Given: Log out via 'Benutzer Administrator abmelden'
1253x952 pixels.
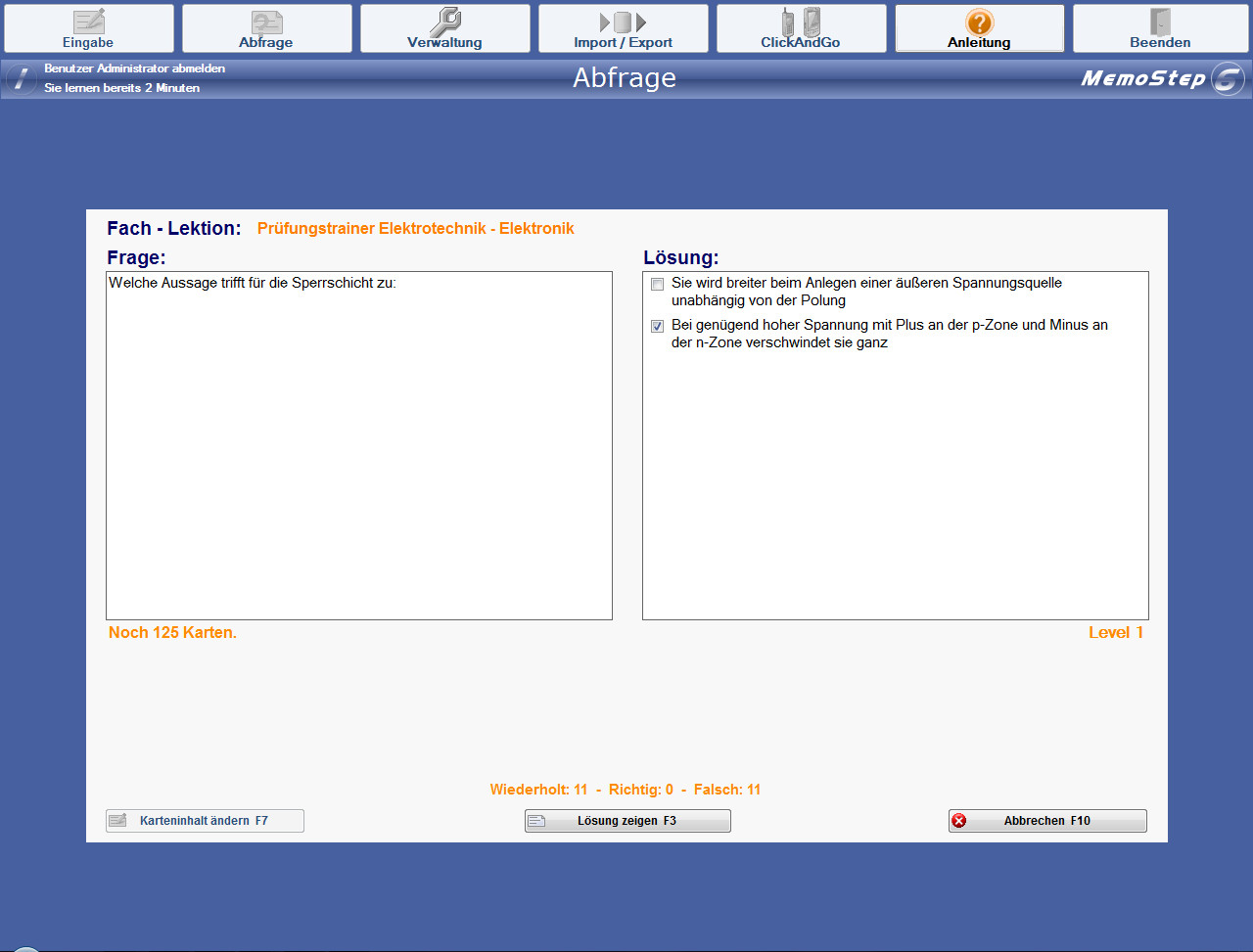Looking at the screenshot, I should pyautogui.click(x=134, y=68).
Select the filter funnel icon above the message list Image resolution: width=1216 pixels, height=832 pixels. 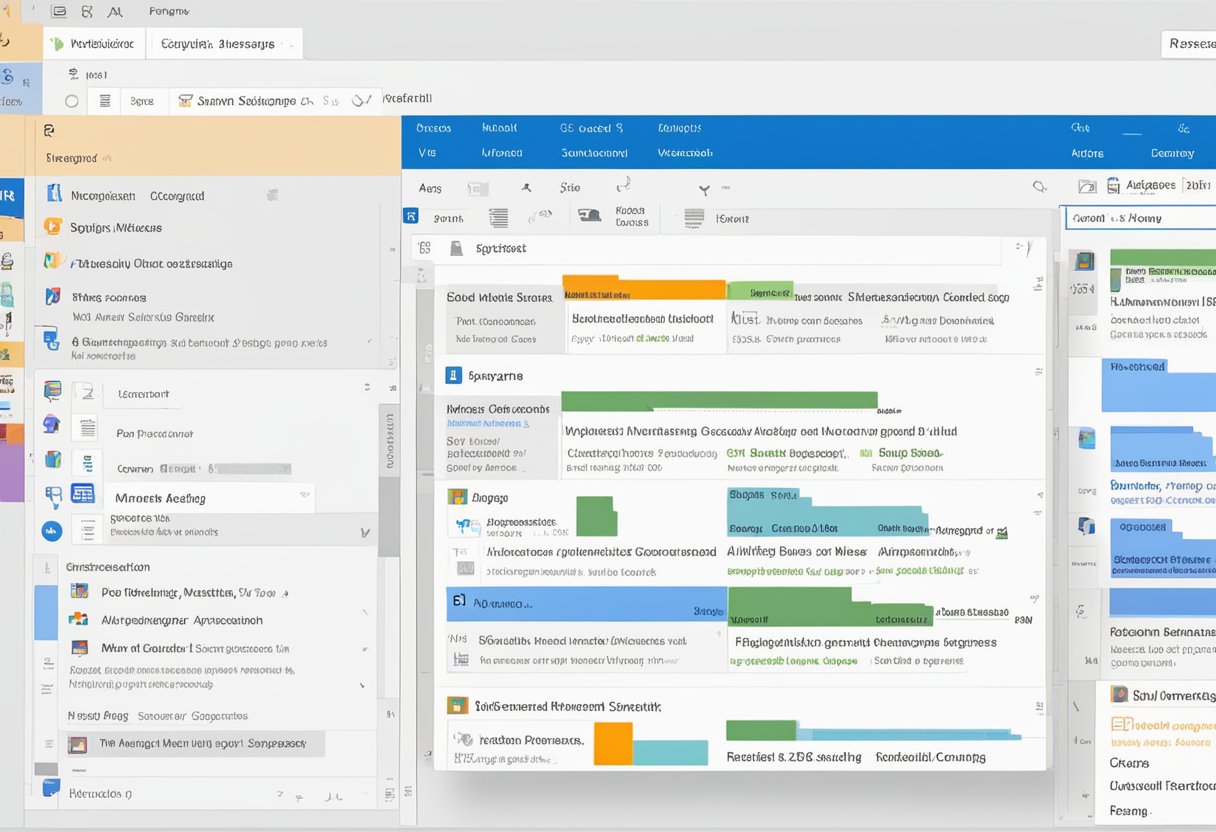[x=704, y=190]
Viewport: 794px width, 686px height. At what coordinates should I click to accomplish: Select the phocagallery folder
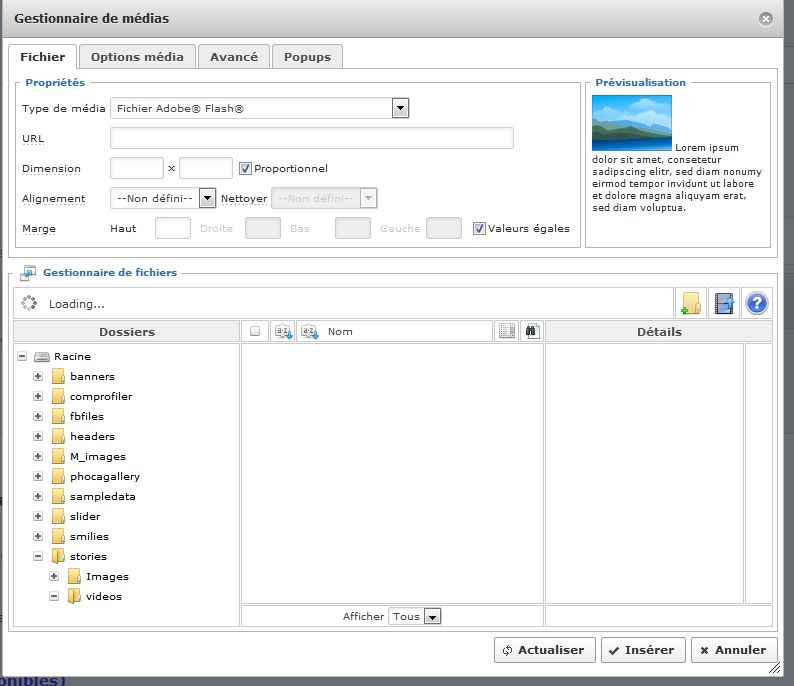(104, 477)
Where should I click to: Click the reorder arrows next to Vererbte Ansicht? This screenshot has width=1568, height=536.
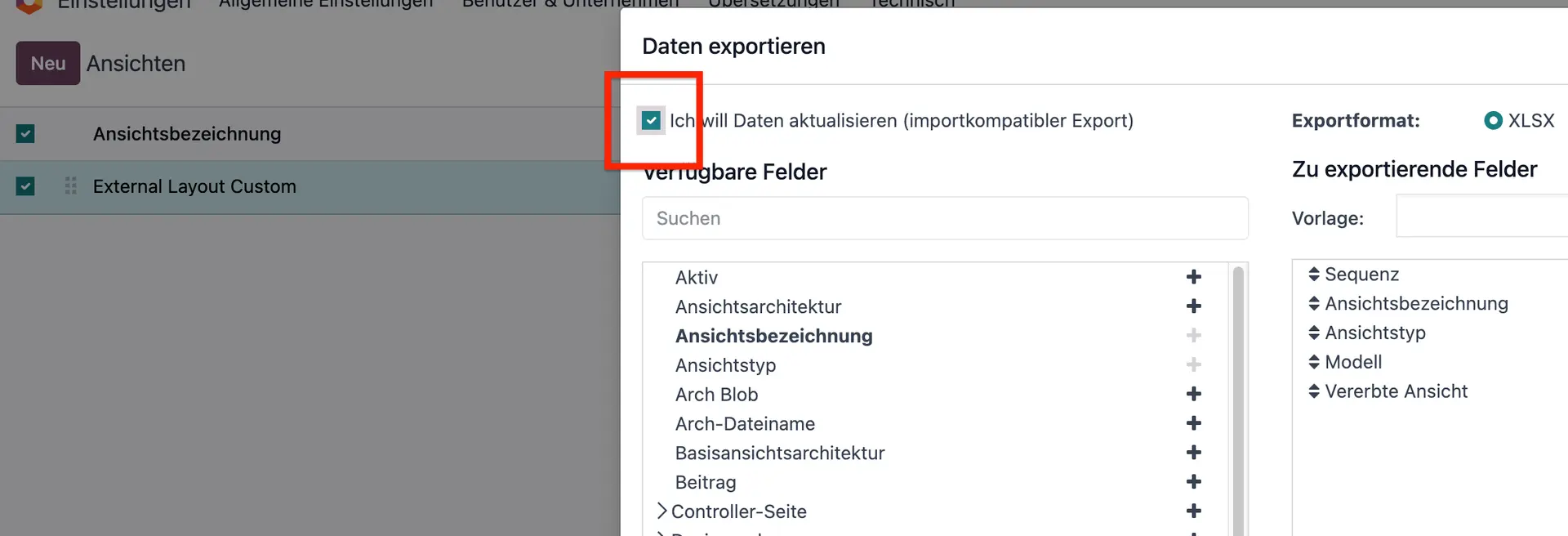(1313, 391)
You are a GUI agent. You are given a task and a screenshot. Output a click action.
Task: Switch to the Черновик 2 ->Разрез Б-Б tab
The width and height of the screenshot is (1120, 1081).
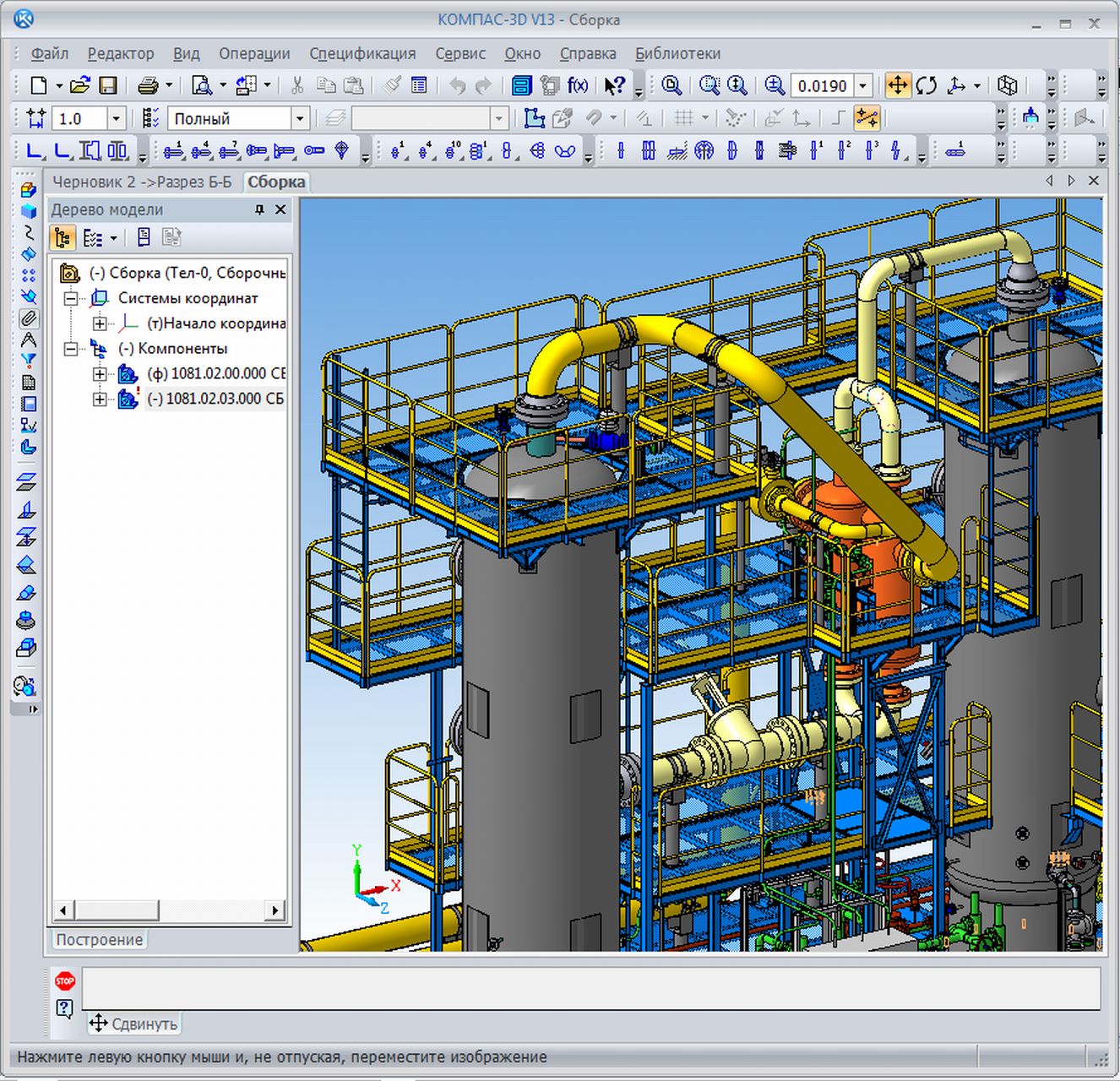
_ _ _ _
WHAT THE TASK ASKS: The result should hold only the lines from the line with "You are a GUI" through the final line of the records above, copied exactly, with pictures left out.

TASK SOLUTION:
You are a GUI agent. You are given a task and a screenshot. Output a click action.
Task: Switch to the Черновик 2 ->Разрез Б-Б tab
The width and height of the screenshot is (1120, 1081).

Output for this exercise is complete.